Diabetes mellitus is associated with increased production of IFN-γ by T cells prior to immunization [22]. We found that the frequency of antigen-specific IFN-γ responses in mRNA-immunized mice was reduced in OB mice compared to alternative vaccine platforms. A reduction in IFN-γ driven cellular immune responses decreases vaccine-induced protection against SARS-CoV-2 [62], inferring obesity reduces mRNA vaccine-induced protection. Exacerbated inflammation of obese adipose tissue affects the pancreatic β cells, causing hyperinsulinemia, leading pro-inflammatory cytokines to induce β-cell apoptosis. These combined mechanisms can produce advanced glycation and T2D [63,64]. The unique immune environment of adipose tissue is impacted by the tissue mass expansion and lipolysis activation, which occurs after diet-induced obesity [65], and is likely the cause of cell-mediated impaction in these mice. Further investigations exploring mechanistic insights into the antibody responses, including analysis of THF (IL-21) and TFR (IL-10) would be beneficial next steps to understanding the strength of vaccine responses to the different vaccine platforms.

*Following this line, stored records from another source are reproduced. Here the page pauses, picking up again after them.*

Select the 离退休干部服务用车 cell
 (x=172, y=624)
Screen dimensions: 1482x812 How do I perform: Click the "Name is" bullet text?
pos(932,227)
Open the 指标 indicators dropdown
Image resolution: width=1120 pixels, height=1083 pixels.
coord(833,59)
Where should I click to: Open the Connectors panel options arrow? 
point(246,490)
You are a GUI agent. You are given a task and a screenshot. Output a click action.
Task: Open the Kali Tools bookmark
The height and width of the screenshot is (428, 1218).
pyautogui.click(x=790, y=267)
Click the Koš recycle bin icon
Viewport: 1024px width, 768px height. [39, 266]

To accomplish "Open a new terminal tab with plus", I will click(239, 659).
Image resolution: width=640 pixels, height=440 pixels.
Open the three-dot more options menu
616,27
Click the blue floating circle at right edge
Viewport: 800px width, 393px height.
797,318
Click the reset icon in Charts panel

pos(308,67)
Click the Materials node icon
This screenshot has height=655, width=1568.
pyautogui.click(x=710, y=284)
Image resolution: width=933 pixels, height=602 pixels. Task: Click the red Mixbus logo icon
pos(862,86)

This investigation into the impact of altered metabolic states on the immune response to immunization with adjuvanted subunit and mRNA vaccines in mice reveals a noteworthy reduction in the concentration of anti-spike IgG compared to control (normal) mice. These findings highlight the implications of metabolic conditions on vaccine efficacy and warrant further exploration to optimize immunization strategies for individuals with altered metabolic profiles [28]. In the context of vaccination, a reduction in anti-spike IgG levels suggests that the vaccine’s ability to induce a robust immune response has been compromised. This could have implications for the overall efficacy or durability of the vaccine to confer protection against SARS-CoV-2. Furthermore, the observation of reduced anti-spike IgG levels signal the need for enhanced vaccination strategies to improve immune responses in at-risk populations. Further research is encouraged to understand the underlying mechanisms and factors influencing the humoral immune response.
Elicited diverse IgG subclasses provide insight into directed B-cell responses and the priming of immune responses to future viral infection [48]. Subunit vaccines adjuvanted with CoVaccine HT and mRNA vaccines stimulate a more balanced immune response than the more Th2-skewed response from the subunit vaccine adjuvanted with Alum, characterized based on increased IL-4 and decreased IFN-γ secreting splenocytes compared to the other platforms. Further evidence is given by increased IgG1 titers relative to IgG2b and IgG2c compared to the other platforms. However, the CoVaccine HT adjuvanted subunit vaccine elicited higher levels of IgG2c in T2D compared to T1D, and the mRNA vaccine showed decreased IgG2c responses in T2D compared to OB, possibly associated with a Th1-biased proinflammatory state in obesity [14,66]. Thus, the subclass responses observed are consistent with Th1 skewing, and the results support Th1-biased responses in C57BL/6 mouse models of diabetes [67].
These findings suggest that CoVaccine HT-adjuvanted subunit and mRNA vaccines may offer advantages in inducing a more balanced immune response. These results have significant implications for vaccine design and development, as they highlight the potential of mRNA and CoVaccine HT-adjuvanted subunit vaccines in achieving robust and comprehensive protection against SARS-CoV-2. Moreover, the observed differences in IgG2c levels between T2D and T1D, as well as between T2D and OB, suggest that metabolic states may influence the immune responses to these vaccines. The general process of B cell activation, antibody production, and subsequent immune functions are central to the success of vaccinations in providing protection against SARS-CoV-2 [16,17], and reduced IgG2c responses may indicate effects in vaccine efficacy due to altered metabolic states. Further research in diverse human populations and exploring the underlying mechanisms responsible for these immune responses will be crucial in tailoring vaccination strategies to specific comorbidities and optimizing vaccine efficacy.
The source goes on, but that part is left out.